• **Task goal**
Rescale the records, starting with the line containing "Task: Close the 预览 preview panel" and going on through the line containing "tap(190, 76)". Give every one of these lines again, requests included, but multiply each coordinate in the answers by 1.65 and round it to a whole number, with halves rounded up.

• **Material for the task**

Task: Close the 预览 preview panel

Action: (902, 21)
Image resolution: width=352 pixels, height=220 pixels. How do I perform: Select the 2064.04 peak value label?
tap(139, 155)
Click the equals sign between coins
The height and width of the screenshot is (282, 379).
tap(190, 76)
---
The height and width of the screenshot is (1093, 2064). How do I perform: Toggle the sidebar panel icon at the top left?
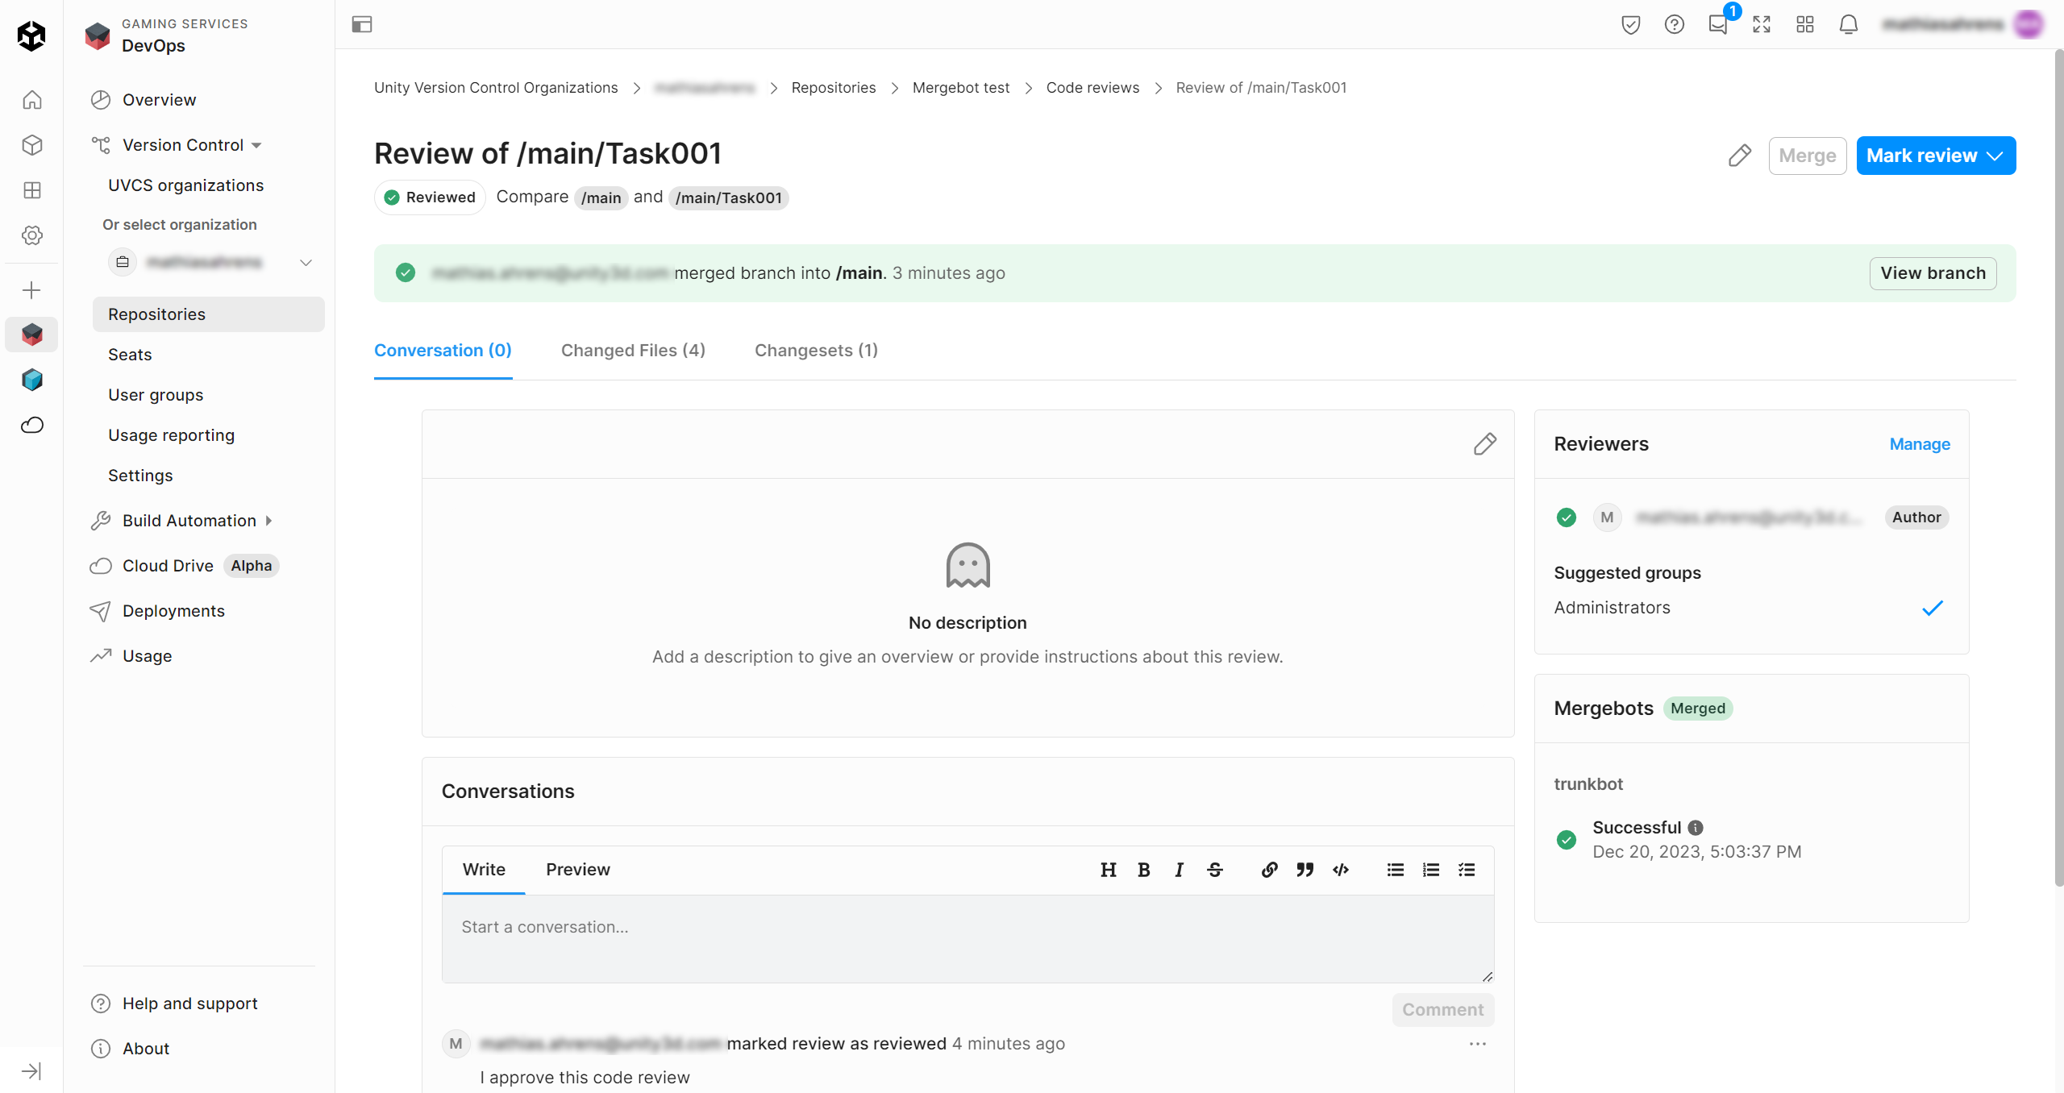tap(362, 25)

• **Reply**
Task: Close the 预览 preview panel

Action: (1488, 35)
Image resolution: width=352 pixels, height=220 pixels. How do I perform: Select the 2064.04 peak value label?
tap(229, 256)
Click the equals sign between coins
The height and width of the screenshot is (282, 379).
tap(314, 125)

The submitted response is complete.